SOURCE: DISRUPT AFRICA

On dirait que Lusaka manquera un autre paiement

Les créanciers extérieurs de la Zambie devront accepter des pertes alors qu'ils négocient la restructuration de la dette et il ne sera pas possible pour le gouvernement d'obtenir un renflouement du Fonds monétaire international (FMI) avant les élections générales d'août. Le mois dernier, les économistes de Barclays prévoient que les créanciers, y compris les détenteurs d'Eurobond, quitteraient la restructuration avec une décote de 20%, et c'est un point de départ raisonnable pour les négociations. Avec la viabilité budgétaire en jeu, les scrutins présidentiels et parlementaires d'août seront importants pour le pays qui a du mal à sortir de sa plus profonde récession économique depuis 1994 et est devenu le premier défaut de paiement de l'ère pandémique en Afrique en novembre après avoir manqué un paiement d'intérêts sur une obligation en dollars. Il a sauté deux paiements depuis, alors qu'il cherche un programme de financement auprès du FMI. Le ministère des Finances vise un accord avant le vote, qui constituerait la base des négociations pour restructurer sa dette commerciale, mais peu voient cela se produire. Le cabinet du président Edgar Lungu sera dissous avec le parlement le 14 mai, ce qui signifie que le temps est extrêmement court pour un accord.
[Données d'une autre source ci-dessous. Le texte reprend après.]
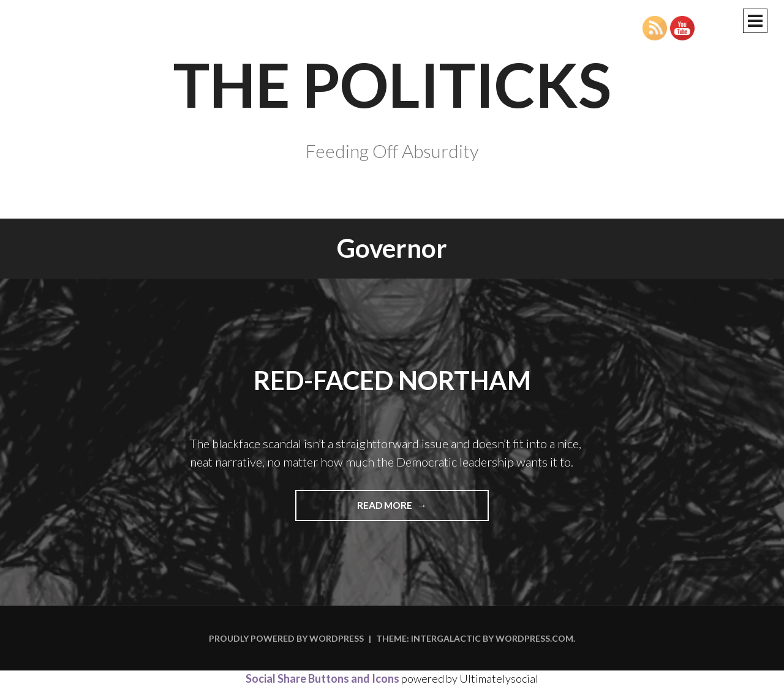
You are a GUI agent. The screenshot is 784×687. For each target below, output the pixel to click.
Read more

SOURCE: JOURNEE D'AFFAIRES EN DIRECT

Un peu de lumière au bout du tunnel économique de Khartoum

Le Soudan a réglé ses dettes auprès de la Banque mondiale après près de trois décennies, rapprochant le pays africain lourdement endetté d'un programme international d'allégement de la dette dont il avait grand besoin. Le président de la Banque mondiale, David Malpass, a déclaré que cette décision permettait au Soudan d'accéder à près de 2 milliards de dollars de subventions de l'Association internationale de développement de la Banque.
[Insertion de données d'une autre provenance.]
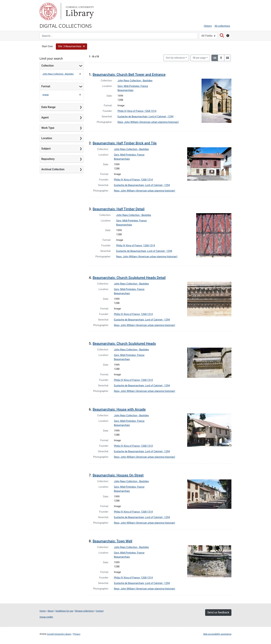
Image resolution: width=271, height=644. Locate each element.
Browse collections (84, 611)
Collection (48, 66)
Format (46, 86)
L'apurement des arriérés, qui remontent aux années de l'autocrate évincé Omar al-Béchir et plus tôt, a été rendu possible grâce à un prêt relais de 1,15 milliard de dollars du gouvernement américain. Le ministre soudanais des Finances, Jibril Ibrahim, a déclaré que l'apurement des arriérés permettrait au pays d'obtenir un financement du Groupe de la Banque mondiale et d'autres institutions multilatérales et d'aller de l'avant avec des projets de développement transformateurs. Le Soudan a rempli l'une des principales conditions exigées par les donateurs internationaux en février en prenant des mesures pour unifier ses taux de change officiels et ceux du marché noir. L'électricité, le carburant et le pain sont devenus plus chers ces derniers mois au Soudan, car les pénuries de produits de base persistent ou s'aggravent. Une source proche du dossier a déclaré que la dette globale du Soudan comprend environ 2,8 milliards de dollars dus à la Banque mondiale, au Fonds monétaire international et à la Banque africaine de développement (BAD); 19 milliards de dollars dus aux pays du Club de Paris des créanciers bilatéraux officiels; 21 milliards de dollars à des non-membres du Club de Paris; et le reste aux créanciers commerciaux.